年龄相关性黄斑变性发病机制新进展
2014-04-04
年龄相关性黄斑变性(AMD)是老年人主要的致盲眼病之一,是多因素共同作用的结果。尽管目前AMD的发病机制尚未完全阐明,但是近年来在遗传、炎症、氧化应激等方面的研究取得了很大进展。
1 遗传易感机制
研究发现AMD有一定的遗传性,有家族史的人更容易患AMD,家族史和晚期AMD之间具有显著关联,补体因子H(CFH)作为一种反应基因参与其中[1]。CFH是一种可溶蛋白,主要在肝脏中合成,在一定程度上,也由视网膜色素上皮(RPE)细胞合成。
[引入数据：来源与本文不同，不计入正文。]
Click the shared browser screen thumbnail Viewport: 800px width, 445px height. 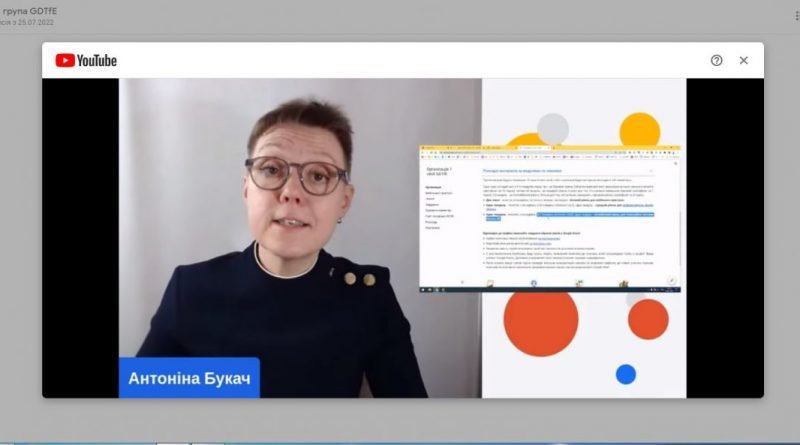click(x=549, y=219)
它在染色体1q23-32的间隔被编码。在补体系统中CFH是一种重要的负性调节器,抑制转化和经典路径,并调解(间接抑制)凝集素激活途径。尽管如此,它主要的功能仍是控制活化和血浆的转化路径,及宿主组织和炎症的场所。CFH优先结合C3b并使其失活,导致转化路径中的C3转化酶和凝集素激活途径中的C5转化酶不能产生。此外,CFH作为因子-1-调节性蛋白水解失活物的一种辅助因子,使C3b转变为iC3b和C3dg,整个级联反应就被抑制了。CFH这种抑制补体活性的作用在AMD的发病机制中扮演了重要角色[2]。
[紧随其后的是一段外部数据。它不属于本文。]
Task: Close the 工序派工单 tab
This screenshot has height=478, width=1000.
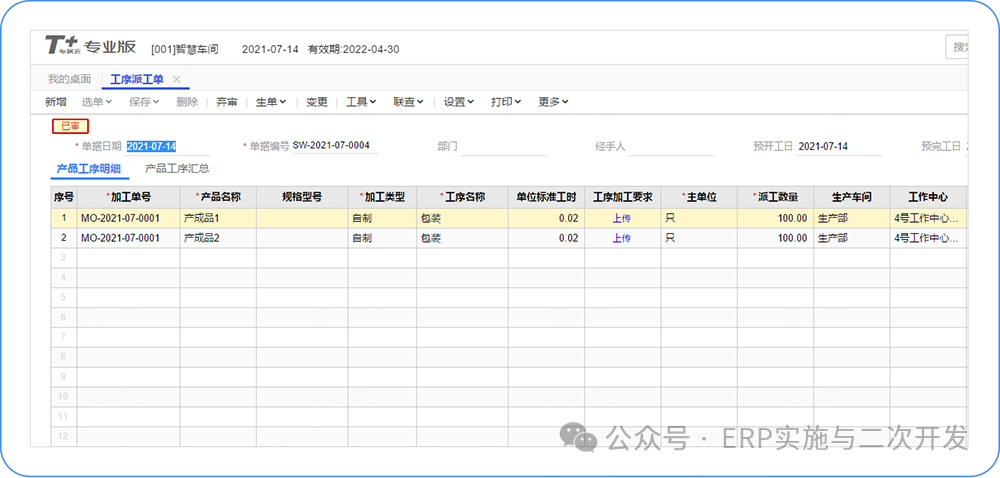Action: click(177, 79)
与AMD最密切相关的单核苷酸多态性(SNP)是CFH Y402H变异体,位于C-反应蛋白(CRP)的结合位点处。人类CFH基因的Y402H变异体可增加炎症反应的水平并促进AMD的进展。这意味着如果个体存在这种免疫系统缺陷,会对促炎性的血管生成调节因子和补体裂解产物更加敏感,后续的免疫级联反应也将发生变化,从而促进AMD的发展。有报道称CFH Y402H变异体减少了CRP的亲和力,意味着减少CFH对CRP的结合可能导致CFH靶向性损伤,从而致细胞碎片和CRP沉积在脉络膜上[3]。另一种可能是CFH Y402H携带者补体抑制因子受损,从而导致持续的慢性炎症的发生[4]。除了CFH Y402H,已经报道还有一些基因的SNPs与AMD有关,显示多种的SNPs对CFH都有影响,并在AMD的发病机制中起重要作用[5]。一些其他的补体成分也与AMD的发病机制有关。2个C2的变异体(L9HBF/E318DR和32QBF/intronic)对AMD有保护作用,可能由于补体因子B变异体作为补体激活因子起作用[6]。补体因子B的补体激活减少可能解释了这个保护性的影响。有报道称C7有保护性作用以对抗AMD的发生[7]。研究发现位于SERPING1基因的SNP变异体rs2511989,编码的C1抑制剂,较对照组来说,在AMD患者中较少出现[8]。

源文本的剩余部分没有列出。